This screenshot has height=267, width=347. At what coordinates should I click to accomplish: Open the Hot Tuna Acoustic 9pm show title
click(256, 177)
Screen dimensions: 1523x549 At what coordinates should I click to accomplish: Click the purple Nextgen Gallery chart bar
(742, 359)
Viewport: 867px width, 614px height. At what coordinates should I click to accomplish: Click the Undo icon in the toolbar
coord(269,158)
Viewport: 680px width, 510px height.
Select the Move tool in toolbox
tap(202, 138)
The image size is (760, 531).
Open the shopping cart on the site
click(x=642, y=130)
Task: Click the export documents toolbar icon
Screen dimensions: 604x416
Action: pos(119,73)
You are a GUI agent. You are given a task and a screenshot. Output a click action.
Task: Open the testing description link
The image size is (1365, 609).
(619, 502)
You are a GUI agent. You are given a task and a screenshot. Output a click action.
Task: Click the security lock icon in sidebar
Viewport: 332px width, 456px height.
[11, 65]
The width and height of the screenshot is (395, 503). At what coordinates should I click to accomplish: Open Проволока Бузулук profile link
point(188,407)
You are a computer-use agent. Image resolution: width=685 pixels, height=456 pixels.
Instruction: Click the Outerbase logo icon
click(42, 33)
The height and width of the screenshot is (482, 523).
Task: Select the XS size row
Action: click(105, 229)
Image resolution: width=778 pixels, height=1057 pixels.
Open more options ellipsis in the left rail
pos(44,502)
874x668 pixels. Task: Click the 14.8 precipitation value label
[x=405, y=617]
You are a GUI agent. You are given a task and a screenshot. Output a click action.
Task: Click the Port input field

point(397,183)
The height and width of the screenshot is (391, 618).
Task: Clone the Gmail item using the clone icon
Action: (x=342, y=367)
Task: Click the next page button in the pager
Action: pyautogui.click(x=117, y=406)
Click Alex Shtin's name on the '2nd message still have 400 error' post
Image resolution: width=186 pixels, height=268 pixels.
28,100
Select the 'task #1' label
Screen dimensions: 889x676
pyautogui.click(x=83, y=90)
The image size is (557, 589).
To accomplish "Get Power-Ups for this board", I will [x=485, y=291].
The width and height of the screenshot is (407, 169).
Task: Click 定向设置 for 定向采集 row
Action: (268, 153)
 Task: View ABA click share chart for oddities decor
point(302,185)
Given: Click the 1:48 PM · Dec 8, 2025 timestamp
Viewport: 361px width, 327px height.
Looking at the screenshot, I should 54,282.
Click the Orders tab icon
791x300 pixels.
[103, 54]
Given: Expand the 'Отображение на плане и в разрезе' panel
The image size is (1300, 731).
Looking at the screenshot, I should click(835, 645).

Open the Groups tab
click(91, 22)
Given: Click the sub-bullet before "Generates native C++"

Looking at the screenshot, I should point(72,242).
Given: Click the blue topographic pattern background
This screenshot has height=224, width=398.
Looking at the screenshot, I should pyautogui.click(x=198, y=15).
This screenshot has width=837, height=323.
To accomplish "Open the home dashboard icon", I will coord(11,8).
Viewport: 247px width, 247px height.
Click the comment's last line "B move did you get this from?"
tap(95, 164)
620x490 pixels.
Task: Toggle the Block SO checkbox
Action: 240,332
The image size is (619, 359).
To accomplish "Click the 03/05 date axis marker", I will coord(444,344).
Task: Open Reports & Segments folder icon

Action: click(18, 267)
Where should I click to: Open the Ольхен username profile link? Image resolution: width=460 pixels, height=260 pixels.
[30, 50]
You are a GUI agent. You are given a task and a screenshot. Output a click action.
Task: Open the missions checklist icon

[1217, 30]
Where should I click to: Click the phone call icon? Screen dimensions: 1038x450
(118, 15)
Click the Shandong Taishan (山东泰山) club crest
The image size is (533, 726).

• **Your assignment**:
Copy down the material above exactly as it is.

• **Answer box**:
This screenshot has height=267, width=347. At what coordinates should I click to accomplish: Open the Hot Tuna Acoustic 9pm show title
click(256, 177)
Screen dimensions: 1523x549 At what coordinates should I click to accomplish: Click the purple Nextgen Gallery chart bar
(742, 359)
Viewport: 867px width, 614px height. At what coordinates should I click to accomplish: Click the Undo icon in the toolbar
coord(269,158)
Viewport: 680px width, 510px height.
Select the Move tool in toolbox
tap(202, 138)
The image size is (760, 531).
Open the shopping cart on the site
click(x=642, y=130)
Task: Click the export documents toolbar icon
Screen dimensions: 604x416
Action: pos(119,73)
You are a GUI agent. You are given a task and a screenshot. Output a click action.
Task: Open the testing description link
The image size is (1365, 609).
(619, 502)
You are a GUI agent. You are given a task and a screenshot. Output a click action.
Task: Click the security lock icon in sidebar
Viewport: 332px width, 456px height.
[11, 65]
The width and height of the screenshot is (395, 503). At what coordinates should I click to accomplish: Open Проволока Бузулук profile link
point(188,407)
You are a computer-use agent. Image resolution: width=685 pixels, height=456 pixels.
Instruction: Click the Outerbase logo icon
click(42, 33)
The height and width of the screenshot is (482, 523).
Task: Select the XS size row
Action: click(105, 229)
Image resolution: width=778 pixels, height=1057 pixels.
Open more options ellipsis in the left rail
pos(44,502)
874x668 pixels. Task: Click the 14.8 precipitation value label
[x=405, y=617]
You are a GUI agent. You are given a task and a screenshot. Output a click action.
Task: Click the Port input field

point(397,183)
The height and width of the screenshot is (391, 618).
Task: Clone the Gmail item using the clone icon
Action: (x=342, y=367)
Task: Click the next page button in the pager
Action: pyautogui.click(x=117, y=406)
Click Alex Shtin's name on the '2nd message still have 400 error' post
Image resolution: width=186 pixels, height=268 pixels.
28,100
Select the 'task #1' label
Screen dimensions: 889x676
pyautogui.click(x=83, y=90)
The image size is (557, 589).
To accomplish "Get Power-Ups for this board", I will [x=485, y=291].
The width and height of the screenshot is (407, 169).
Task: Click 定向设置 for 定向采集 row
Action: (268, 153)
 Task: View ABA click share chart for oddities decor
point(302,185)
Given: Click the 1:48 PM · Dec 8, 2025 timestamp
Viewport: 361px width, 327px height.
Looking at the screenshot, I should 54,282.
Click the Orders tab icon
791x300 pixels.
[103, 54]
Given: Expand the 'Отображение на плане и в разрезе' panel
The image size is (1300, 731).
Looking at the screenshot, I should click(835, 645).

Open the Groups tab
click(91, 22)
Given: Click the sub-bullet before "Generates native C++"

Looking at the screenshot, I should point(72,242).
Given: Click the blue topographic pattern background
This screenshot has height=224, width=398.
Looking at the screenshot, I should pyautogui.click(x=198, y=15).
This screenshot has width=837, height=323.
To accomplish "Open the home dashboard icon", I will coord(11,8).
Viewport: 247px width, 247px height.
Click the comment's last line "B move did you get this from?"
tap(95, 164)
620x490 pixels.
Task: Toggle the Block SO checkbox
Action: 240,332
The image size is (619, 359).
To accomplish "Click the 03/05 date axis marker", I will coord(444,344).
Task: Open Reports & Segments folder icon

Action: click(18, 267)
Where should I click to: Open the Ольхен username profile link? Image resolution: width=460 pixels, height=260 pixels.
[30, 50]
You are a GUI agent. You are given a task and a screenshot. Output a click action.
Task: Open the missions checklist icon

[1217, 30]
Where should I click to: Click the phone call icon? Screen dimensions: 1038x450
(118, 15)
Click the Shandong Taishan (山东泰山) club crest
The image size is (533, 726).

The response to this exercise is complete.